▶ _Excerpted data_:
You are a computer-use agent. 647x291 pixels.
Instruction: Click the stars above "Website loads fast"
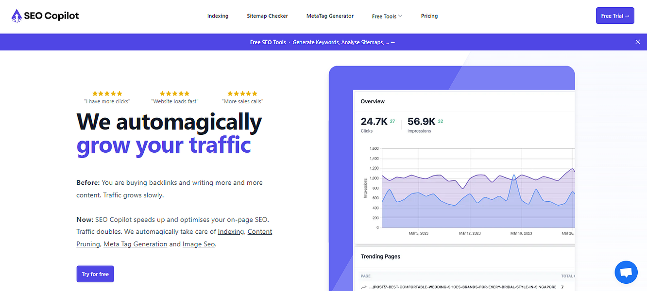click(x=174, y=94)
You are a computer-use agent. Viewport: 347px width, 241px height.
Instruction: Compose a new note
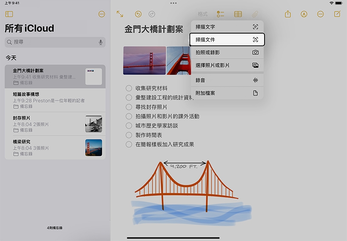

▶ _Activity_: Return, from the data, each line where the string "computer" occurs.

▶ _Answer to this task_:
You are a computer-use agent. 647x291 pixels.
You are a computer-use agent. Viewport: 347px width, 241px height.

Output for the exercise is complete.